▶ [A block of data]:
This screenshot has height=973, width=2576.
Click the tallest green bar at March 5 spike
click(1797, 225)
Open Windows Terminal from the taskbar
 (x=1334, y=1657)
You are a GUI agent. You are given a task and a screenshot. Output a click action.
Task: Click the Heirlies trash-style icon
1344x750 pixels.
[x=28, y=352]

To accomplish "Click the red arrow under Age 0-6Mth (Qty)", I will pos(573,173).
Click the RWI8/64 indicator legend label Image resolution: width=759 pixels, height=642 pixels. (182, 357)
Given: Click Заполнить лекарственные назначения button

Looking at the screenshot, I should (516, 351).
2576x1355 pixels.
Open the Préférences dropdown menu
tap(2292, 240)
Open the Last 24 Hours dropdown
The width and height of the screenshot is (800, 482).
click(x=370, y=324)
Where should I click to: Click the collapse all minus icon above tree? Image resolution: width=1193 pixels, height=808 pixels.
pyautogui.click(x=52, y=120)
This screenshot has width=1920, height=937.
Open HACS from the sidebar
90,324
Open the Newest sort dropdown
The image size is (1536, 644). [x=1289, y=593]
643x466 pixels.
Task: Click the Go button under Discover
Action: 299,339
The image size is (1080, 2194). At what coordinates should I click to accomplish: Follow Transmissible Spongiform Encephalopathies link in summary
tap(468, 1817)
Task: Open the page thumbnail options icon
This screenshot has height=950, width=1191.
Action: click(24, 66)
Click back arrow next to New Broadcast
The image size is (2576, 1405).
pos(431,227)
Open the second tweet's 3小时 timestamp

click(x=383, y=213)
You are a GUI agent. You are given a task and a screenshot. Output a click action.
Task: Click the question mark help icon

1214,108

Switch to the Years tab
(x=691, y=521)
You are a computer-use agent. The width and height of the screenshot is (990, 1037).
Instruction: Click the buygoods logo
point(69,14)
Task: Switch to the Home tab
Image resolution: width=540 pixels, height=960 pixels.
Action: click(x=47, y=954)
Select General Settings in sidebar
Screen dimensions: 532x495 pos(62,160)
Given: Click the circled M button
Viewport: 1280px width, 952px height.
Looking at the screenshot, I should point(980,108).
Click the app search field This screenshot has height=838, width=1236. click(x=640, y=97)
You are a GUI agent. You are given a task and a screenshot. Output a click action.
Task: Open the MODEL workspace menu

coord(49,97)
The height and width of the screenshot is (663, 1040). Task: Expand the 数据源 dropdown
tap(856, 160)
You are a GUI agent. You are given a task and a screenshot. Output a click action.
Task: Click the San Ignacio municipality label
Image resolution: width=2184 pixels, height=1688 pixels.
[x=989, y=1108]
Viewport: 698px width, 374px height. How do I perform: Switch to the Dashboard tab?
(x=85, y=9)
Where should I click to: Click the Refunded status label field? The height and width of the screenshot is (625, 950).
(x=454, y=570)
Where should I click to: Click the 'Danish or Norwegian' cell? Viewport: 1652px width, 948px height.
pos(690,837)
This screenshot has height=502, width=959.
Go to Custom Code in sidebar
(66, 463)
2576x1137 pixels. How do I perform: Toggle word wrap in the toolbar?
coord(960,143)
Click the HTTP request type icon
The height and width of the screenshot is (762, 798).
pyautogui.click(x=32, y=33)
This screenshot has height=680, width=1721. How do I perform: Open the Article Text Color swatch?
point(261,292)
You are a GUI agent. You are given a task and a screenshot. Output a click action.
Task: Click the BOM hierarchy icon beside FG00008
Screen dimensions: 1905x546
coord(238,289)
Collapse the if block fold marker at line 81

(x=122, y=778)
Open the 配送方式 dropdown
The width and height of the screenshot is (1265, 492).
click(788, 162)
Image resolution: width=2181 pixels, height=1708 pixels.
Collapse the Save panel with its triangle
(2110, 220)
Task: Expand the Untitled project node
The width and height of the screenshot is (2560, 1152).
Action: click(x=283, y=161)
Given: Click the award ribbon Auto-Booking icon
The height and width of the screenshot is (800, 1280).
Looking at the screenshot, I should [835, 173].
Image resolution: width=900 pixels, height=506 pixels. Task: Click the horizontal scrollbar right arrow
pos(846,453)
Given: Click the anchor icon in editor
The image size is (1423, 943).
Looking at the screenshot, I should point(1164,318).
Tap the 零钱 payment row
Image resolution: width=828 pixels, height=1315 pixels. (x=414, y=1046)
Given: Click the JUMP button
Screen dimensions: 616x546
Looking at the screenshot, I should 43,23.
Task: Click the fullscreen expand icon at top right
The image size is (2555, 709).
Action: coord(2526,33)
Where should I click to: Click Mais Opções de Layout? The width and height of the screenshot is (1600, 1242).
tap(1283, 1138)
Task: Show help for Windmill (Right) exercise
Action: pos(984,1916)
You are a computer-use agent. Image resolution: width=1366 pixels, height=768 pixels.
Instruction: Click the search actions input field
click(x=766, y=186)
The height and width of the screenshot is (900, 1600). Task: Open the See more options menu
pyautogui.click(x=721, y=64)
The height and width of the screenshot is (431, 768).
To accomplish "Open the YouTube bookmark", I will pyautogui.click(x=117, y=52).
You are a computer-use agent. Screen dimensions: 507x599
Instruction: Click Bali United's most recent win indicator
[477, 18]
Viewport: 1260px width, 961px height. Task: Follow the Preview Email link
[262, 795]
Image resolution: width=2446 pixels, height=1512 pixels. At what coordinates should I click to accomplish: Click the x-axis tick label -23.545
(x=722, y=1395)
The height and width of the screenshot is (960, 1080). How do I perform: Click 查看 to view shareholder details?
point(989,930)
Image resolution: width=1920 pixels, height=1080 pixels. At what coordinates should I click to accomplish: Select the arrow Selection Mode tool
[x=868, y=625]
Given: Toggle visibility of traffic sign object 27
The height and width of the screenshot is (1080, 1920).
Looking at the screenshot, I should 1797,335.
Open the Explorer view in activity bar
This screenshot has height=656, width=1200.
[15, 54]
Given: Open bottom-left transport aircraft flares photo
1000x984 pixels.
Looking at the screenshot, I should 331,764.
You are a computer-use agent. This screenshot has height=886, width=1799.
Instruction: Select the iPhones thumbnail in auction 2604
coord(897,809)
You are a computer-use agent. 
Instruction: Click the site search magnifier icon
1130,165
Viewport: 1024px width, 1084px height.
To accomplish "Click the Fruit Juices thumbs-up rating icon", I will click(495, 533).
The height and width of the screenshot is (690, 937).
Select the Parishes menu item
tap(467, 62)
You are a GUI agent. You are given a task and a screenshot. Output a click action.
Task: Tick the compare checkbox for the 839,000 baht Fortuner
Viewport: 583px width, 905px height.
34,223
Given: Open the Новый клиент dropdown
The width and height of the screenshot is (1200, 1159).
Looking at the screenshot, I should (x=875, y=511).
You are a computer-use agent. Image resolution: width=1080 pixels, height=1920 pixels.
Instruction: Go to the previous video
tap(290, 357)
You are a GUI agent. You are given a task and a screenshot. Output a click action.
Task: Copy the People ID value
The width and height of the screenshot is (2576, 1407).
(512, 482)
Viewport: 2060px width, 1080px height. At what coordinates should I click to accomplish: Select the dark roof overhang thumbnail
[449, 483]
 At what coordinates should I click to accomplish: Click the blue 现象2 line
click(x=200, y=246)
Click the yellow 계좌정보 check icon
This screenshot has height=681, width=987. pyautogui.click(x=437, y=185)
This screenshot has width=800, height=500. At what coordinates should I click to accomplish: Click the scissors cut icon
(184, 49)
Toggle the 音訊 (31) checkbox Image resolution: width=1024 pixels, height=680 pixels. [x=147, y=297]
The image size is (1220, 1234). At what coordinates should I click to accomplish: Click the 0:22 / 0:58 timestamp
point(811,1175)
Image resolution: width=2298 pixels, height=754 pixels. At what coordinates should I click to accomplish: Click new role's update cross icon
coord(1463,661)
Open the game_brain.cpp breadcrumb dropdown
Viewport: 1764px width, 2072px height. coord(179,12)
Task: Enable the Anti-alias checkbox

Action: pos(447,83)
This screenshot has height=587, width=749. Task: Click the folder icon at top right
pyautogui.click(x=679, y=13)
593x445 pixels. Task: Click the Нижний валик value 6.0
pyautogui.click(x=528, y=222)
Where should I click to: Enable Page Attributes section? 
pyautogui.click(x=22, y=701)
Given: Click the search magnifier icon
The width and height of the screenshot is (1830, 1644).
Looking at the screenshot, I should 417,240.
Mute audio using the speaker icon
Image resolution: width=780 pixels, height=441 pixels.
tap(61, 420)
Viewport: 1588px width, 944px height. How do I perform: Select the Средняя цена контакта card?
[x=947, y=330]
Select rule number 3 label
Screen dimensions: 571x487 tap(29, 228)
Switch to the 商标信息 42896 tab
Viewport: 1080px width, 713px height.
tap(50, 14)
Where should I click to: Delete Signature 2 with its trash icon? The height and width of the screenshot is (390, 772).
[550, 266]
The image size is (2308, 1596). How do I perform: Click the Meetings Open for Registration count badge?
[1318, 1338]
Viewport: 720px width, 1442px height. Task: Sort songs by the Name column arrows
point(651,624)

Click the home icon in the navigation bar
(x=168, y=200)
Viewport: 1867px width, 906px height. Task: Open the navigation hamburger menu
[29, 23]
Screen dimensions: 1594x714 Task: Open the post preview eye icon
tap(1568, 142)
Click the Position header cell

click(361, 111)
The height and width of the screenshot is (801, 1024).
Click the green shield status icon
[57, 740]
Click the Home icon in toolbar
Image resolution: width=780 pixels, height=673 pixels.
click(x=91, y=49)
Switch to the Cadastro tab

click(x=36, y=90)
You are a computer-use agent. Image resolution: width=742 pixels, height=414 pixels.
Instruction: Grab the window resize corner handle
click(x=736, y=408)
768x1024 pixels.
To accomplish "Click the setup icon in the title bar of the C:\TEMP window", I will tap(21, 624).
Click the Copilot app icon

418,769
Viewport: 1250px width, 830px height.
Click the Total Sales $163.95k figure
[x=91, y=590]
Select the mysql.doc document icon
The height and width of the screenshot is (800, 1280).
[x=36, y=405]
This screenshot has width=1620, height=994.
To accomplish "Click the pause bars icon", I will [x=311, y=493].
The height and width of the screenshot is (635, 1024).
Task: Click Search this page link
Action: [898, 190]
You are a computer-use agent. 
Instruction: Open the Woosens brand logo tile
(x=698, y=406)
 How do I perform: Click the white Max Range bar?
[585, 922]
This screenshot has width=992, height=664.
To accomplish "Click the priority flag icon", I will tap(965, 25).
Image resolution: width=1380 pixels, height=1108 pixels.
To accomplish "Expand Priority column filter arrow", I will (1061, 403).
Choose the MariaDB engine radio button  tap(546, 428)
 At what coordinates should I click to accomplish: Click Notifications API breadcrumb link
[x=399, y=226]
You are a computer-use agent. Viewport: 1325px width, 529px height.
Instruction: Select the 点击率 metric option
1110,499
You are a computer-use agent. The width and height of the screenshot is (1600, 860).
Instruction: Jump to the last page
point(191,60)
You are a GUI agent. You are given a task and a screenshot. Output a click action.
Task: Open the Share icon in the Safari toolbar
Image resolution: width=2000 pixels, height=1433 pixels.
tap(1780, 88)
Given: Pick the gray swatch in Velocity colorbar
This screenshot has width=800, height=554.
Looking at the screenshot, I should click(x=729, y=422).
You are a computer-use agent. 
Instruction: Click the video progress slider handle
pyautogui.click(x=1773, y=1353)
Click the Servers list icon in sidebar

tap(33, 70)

▶ [Work to complete]:
Set out the stretch of the listing above from its first line through the line containing "click(x=383, y=213)" as a numbered list, including both ends and leaving out blank lines.

▶ [Solution for this problem]:
1. This screenshot has height=973, width=2576.
2. Click the tallest green bar at March 5 spike
3. click(1797, 225)
4. Open Windows Terminal from the taskbar
5.  (x=1334, y=1657)
6. You are a GUI agent. You are given a task and a screenshot. Output a click action.
7. Task: Click the Heirlies trash-style icon
8. 1344x750 pixels.
9. [x=28, y=352]
10. To accomplish "Click the red arrow under Age 0-6Mth (Qty)", I will pos(573,173).
11. Click the RWI8/64 indicator legend label Image resolution: width=759 pixels, height=642 pixels. (182, 357)
12. Given: Click Заполнить лекарственные назначения button
13. Looking at the screenshot, I should (516, 351).
14. 2576x1355 pixels.
15. Open the Préférences dropdown menu
16. tap(2292, 240)
17. Open the Last 24 Hours dropdown
18. The width and height of the screenshot is (800, 482).
19. click(x=370, y=324)
20. Where should I click to: Click the collapse all minus icon above tree? Image resolution: width=1193 pixels, height=808 pixels.
21. pyautogui.click(x=52, y=120)
22. This screenshot has width=1920, height=937.
23. Open HACS from the sidebar
24. 90,324
25. Open the Newest sort dropdown
26. The image size is (1536, 644). [x=1289, y=593]
27. 643x466 pixels.
28. Task: Click the Go button under Discover
29. Action: 299,339
30. The image size is (1080, 2194). At what coordinates should I click to accomplish: Follow Transmissible Spongiform Encephalopathies link in summary
31. tap(468, 1817)
32. Task: Open the page thumbnail options icon
33. This screenshot has height=950, width=1191.
34. Action: click(24, 66)
35. Click back arrow next to New Broadcast
36. The image size is (2576, 1405).
37. pos(431,227)
38. Open the second tweet's 3小时 timestamp
39. click(x=383, y=213)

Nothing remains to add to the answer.